Large documents (>500 pg) Slow to Process – Workaround
When working with PDF image files containing a high number of pages (typically in excess of 500, but can vary by file and PC running the job) SimpleIndex may run into performance issues as it attempts to hold all of those pages in memory and perform the requested operations (full-text OCR in particular can tax a system in these circumstances).

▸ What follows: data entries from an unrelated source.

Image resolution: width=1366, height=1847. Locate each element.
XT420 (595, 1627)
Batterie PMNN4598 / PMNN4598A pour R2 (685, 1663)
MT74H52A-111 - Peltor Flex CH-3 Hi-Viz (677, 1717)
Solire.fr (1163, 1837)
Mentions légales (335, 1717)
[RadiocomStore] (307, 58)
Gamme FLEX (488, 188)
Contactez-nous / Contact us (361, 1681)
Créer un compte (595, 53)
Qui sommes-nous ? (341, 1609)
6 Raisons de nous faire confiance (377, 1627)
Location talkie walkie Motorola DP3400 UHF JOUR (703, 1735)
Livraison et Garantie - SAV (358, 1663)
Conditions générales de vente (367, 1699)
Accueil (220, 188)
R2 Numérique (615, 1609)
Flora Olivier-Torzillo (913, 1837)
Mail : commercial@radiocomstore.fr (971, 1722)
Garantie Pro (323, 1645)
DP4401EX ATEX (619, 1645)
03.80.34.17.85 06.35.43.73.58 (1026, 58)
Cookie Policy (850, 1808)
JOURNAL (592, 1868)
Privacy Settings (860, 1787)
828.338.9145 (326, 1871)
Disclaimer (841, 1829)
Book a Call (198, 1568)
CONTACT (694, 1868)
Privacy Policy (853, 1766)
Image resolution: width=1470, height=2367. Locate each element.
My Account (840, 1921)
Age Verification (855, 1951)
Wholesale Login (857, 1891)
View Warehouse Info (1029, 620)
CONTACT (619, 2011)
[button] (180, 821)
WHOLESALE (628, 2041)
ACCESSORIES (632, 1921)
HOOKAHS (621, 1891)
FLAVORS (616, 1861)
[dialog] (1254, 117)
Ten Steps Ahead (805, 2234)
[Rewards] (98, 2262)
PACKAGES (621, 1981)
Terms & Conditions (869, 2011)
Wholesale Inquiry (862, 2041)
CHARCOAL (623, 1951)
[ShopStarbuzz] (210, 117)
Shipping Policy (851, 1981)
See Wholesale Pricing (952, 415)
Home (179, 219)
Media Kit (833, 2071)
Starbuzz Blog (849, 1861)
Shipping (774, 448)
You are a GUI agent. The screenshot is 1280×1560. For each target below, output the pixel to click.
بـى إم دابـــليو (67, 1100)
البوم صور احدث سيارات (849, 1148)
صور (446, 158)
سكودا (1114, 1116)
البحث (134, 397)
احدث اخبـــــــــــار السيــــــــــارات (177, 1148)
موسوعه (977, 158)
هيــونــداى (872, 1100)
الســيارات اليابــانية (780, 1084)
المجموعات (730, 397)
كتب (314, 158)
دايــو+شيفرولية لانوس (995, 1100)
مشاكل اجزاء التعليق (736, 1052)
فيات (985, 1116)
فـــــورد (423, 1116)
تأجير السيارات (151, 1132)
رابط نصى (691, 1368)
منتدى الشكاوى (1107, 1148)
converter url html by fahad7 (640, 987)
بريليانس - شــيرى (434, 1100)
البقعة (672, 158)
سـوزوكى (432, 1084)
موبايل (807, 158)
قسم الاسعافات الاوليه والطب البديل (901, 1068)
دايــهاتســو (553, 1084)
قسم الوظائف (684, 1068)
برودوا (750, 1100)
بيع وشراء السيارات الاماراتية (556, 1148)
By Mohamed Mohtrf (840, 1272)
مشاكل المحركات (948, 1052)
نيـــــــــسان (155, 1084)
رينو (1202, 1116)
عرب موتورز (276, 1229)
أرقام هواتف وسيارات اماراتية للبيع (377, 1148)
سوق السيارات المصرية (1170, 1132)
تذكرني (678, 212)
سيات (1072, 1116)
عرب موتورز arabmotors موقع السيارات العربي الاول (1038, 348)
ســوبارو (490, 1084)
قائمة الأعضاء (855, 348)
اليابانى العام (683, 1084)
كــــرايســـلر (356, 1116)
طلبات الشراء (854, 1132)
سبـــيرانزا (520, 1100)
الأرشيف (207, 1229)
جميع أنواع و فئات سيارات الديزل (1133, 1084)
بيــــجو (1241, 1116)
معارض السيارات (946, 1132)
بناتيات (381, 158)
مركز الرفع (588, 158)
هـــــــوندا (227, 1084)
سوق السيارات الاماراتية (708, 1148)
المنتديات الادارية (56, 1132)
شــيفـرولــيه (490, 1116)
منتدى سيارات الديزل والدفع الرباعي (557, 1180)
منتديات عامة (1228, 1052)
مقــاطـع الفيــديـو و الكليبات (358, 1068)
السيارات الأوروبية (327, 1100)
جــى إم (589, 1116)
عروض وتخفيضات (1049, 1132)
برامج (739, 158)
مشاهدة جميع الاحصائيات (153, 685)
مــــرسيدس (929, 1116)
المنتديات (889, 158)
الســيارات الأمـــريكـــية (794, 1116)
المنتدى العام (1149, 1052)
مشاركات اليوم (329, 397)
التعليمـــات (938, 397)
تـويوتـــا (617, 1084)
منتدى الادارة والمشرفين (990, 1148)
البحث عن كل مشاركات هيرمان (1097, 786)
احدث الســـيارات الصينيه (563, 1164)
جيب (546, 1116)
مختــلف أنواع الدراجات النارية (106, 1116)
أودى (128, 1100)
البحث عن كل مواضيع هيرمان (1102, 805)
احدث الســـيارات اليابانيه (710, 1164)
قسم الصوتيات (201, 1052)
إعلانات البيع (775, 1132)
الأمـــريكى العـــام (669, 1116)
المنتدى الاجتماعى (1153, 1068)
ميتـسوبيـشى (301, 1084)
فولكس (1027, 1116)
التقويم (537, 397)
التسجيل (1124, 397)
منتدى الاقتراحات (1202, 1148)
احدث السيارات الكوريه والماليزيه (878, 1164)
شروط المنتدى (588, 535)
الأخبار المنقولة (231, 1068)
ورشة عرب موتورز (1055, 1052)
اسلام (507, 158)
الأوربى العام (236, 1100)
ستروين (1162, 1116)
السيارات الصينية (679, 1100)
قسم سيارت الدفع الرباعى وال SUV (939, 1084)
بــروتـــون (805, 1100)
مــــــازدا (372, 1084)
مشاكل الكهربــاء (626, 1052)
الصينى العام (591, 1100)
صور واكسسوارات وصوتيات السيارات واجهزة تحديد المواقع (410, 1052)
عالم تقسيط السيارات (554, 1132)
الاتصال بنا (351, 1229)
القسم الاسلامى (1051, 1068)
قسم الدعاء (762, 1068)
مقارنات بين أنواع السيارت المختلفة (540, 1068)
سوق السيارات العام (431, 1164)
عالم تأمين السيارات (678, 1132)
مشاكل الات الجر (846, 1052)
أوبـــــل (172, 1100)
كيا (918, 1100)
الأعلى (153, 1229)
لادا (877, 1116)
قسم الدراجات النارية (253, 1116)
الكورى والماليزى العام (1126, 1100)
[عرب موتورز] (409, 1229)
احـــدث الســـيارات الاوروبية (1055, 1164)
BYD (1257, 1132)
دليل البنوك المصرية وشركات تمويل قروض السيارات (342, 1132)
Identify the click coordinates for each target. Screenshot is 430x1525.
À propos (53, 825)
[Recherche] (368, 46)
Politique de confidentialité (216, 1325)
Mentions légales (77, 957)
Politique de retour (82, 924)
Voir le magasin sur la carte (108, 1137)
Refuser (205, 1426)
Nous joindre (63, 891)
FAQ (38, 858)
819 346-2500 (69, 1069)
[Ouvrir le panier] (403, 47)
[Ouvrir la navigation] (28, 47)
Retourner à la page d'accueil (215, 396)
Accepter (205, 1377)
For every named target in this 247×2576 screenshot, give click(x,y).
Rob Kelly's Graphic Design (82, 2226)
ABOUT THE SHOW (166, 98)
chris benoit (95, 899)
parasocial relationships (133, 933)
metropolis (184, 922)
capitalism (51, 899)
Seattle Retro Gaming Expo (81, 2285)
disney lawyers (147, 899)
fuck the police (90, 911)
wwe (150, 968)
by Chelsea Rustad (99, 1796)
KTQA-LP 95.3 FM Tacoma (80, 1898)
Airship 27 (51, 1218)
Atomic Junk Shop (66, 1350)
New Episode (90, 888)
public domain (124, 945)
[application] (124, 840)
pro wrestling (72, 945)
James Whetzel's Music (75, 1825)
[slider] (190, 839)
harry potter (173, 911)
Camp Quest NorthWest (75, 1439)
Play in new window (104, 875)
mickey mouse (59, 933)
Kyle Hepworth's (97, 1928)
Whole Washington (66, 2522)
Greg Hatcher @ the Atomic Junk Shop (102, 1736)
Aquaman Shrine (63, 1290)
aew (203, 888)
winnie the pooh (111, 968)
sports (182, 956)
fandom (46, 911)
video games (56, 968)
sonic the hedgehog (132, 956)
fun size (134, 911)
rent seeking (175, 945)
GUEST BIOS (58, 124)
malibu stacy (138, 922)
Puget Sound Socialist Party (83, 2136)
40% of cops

A workaround in this scenario is to convert the large PDF to a folder of smaller PDFs files that can be managed more easily. In order to minimize the impact on production and tax the user(s) with extra steps, you can use a third-party splitting tool that can be called from the Command Line. One such option that has worked well is PDFSplitter from CoolUtils
One way to automate this process is to use PDFSplitter’s command line ability in conjunction with SimpleIndex’s Pre-processing function. For simplicity let’s consider a 600 page PDF with a filename generated at the time of scanning using indexes provided on a coversheet or keyed by an operator. The goal now is to take that large file and perform a full-text conversion on it.
Our SimpleIndex job, Full Page OCR.sic let’s say, launches and before getting to work calls PDFSplitter from the Pre-processing step with a command such as
PDFSplitter.exe C:\Images\Smith – John – Medical History.pdf C:\Images\Pages\ -cp 100
PDFSplitter will run and break that document every 100 pages creating 6 PDFs in the folder C:\Images\Pages. It maintains the original filename, simply adding “001-100” and so on to the name. After PDFSplitter is complete the Full Page OCR job begins its process and, given that the original filename is still part of the split files’ naming schema, it can produce one full-text PDF in the final output folder.